Journal keeping is such a weird practice when you examine it. I mean, who cares what I did today or how I felt about it?
Actually, I met with my editor for the first time this morning. I was nervous about it; she was lovely. She gave me the publishing schedule for my book. I gave her a jar of my End of Draft jam.
I recorded all this in my journal.
Why did I do this? No one else will read it. Mostly I can’t even bear to reread it myself.
It’s a habit: I’ve been keeping a journal for over twenty years now.
It’s a way of catching my thoughts, or capturing story ideas or dreams before they disappear. Sometimes, like when I can’t sleep at night, I use my journal to get rid of the kind of thoughts that buzz around my head like wasps trapped in a bottle.
I use it to make sense of whatever’s happening in my world. To let off steam. To practise writing when I don’t have an ongoing project, or as a safe place to try out things that I may end up using in a current project. Even to record events.
They say there’s a chip of ice in every writer’s heart. Sixteen months ago, in July 2007, my mother looked as though she was going to die. I sat every day for hours in her hospital room and wept as she refused food and struggled for breath. And I recorded it all in my notebook. Sometimes I sat by her side and took down her words like dictation as she spoke them.
It’s as though there are two parts of me that co-exist: the doer and the recorder. I watch myself as much as I watch everyone else (What’s she doing now? Why is she doing that?), only with myself I have access to my inner life – feelings, thoughts, dreams and memories – whereas with others I have only the externals. It's no wonder I was drawn to writing a memoir.
When would-be writers ask me for advice, I tell them to keep a journal. It’s not always what they want to hear and I often can’t explain what journal keeping gives you that’s so important to a writer, but I know I could never have written either of my novels without that habit of mine. And of course Alzheimer’s: A Love Story owes its entire existence to that pile of spiral-bound notebooks that document it all – my mother’s decline and my ongoing reactions to it, every painful, happy, sad, funny moment.

▸ **SUPPLIED INFORMATION**
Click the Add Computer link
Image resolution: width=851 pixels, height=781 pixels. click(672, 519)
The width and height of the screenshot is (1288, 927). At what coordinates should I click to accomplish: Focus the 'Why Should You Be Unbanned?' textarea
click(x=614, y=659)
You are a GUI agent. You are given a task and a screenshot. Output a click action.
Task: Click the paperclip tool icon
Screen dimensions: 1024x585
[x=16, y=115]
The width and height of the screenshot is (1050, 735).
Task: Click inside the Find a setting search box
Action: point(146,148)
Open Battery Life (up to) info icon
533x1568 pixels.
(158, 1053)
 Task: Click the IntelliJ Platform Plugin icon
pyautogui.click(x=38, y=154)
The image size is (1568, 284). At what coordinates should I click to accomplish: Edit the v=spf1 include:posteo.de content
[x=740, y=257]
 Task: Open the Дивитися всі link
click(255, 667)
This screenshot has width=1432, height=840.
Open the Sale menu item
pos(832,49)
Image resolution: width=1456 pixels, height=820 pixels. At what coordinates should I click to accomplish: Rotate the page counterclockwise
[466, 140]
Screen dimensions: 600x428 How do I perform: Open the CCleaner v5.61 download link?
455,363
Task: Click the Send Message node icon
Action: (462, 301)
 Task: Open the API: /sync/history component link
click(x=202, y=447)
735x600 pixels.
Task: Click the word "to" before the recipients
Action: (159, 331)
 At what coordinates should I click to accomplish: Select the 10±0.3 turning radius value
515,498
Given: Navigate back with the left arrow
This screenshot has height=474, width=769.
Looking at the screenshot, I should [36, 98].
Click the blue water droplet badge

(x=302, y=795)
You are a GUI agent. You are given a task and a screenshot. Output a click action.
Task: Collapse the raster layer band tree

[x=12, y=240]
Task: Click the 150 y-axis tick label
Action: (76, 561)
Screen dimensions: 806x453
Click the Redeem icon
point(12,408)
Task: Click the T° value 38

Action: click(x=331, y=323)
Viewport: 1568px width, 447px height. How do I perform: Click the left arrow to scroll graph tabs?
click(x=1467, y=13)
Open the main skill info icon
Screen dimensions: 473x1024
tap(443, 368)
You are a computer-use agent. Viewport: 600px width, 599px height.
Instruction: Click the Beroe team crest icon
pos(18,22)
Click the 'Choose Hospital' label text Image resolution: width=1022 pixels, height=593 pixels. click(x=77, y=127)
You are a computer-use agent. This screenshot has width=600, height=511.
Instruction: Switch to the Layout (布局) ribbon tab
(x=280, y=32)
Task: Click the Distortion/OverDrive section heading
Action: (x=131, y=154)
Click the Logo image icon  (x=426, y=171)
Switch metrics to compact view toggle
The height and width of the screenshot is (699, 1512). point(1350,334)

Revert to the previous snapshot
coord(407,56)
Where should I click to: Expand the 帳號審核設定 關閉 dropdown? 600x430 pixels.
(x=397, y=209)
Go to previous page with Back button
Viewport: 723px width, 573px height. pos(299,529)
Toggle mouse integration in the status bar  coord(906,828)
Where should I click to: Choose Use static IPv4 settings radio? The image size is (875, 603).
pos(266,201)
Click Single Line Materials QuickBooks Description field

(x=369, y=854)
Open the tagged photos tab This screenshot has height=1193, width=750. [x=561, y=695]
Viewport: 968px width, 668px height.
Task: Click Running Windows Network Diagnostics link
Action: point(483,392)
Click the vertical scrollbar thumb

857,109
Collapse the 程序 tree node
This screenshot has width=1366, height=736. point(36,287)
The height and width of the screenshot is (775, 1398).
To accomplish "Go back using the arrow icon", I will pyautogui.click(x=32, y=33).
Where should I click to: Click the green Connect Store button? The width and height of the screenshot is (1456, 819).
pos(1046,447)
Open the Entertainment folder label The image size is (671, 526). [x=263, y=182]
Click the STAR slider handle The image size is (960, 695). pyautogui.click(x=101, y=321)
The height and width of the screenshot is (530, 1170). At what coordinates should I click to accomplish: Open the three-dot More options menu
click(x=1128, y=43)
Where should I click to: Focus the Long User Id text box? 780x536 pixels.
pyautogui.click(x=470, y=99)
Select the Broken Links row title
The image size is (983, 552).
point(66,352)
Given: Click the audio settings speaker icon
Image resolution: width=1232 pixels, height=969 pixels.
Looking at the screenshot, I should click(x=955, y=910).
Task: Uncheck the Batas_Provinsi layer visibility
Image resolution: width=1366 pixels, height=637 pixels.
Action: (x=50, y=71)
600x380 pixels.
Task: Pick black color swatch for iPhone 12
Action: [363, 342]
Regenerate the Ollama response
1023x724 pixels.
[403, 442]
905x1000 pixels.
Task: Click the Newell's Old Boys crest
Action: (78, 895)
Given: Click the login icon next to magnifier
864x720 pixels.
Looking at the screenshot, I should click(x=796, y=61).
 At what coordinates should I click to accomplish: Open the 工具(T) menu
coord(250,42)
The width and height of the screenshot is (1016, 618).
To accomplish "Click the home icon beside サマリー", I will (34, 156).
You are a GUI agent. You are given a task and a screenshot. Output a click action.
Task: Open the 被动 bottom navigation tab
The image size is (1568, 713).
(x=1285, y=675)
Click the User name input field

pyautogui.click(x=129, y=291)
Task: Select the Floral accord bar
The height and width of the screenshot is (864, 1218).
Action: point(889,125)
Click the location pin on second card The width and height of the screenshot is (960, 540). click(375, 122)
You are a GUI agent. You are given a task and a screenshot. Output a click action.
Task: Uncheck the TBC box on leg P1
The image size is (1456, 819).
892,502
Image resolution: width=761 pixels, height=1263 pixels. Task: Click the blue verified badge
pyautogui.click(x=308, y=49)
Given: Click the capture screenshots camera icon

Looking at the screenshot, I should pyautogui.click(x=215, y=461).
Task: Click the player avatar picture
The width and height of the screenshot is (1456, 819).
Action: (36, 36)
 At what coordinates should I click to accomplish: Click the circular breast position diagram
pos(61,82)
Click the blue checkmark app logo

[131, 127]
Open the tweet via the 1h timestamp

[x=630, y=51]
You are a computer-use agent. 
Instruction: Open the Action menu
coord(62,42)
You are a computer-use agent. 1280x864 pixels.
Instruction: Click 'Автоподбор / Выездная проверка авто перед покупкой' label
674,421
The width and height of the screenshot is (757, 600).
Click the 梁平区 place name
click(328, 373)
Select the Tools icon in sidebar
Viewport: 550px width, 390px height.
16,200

▸ **COMPLETE THE FOLLOWING**
• 1. Reproduce the passage of the essay about keeping a journal, starting with "Actually, I met" and going on through "reread it myself.".
• 2. According to the essay about keeping a journal, why does the writer tell would-be writers to keep a journal? Answer in one to three sentences.
Rely only on the essay about keeping a journal.

▸ **PER-TASK OUTPUTS**
• 1.
Actually, I met with my editor for the first time this morning. I was nervous about it; she was lovely. She gave me the publishing schedule for my book. I gave her a jar of my End of Draft jam.
I recorded all this in my journal.
Why did I do this? No one else will read it. Mostly I can’t even bear to reread it myself.

• 2. The writer knows that neither of the writer's novels could have been written without the journal habit. Alzheimer's: A Love Story owes its entire existence to the spiral-bound notebooks that document the mother's decline and the writer's reactions to it.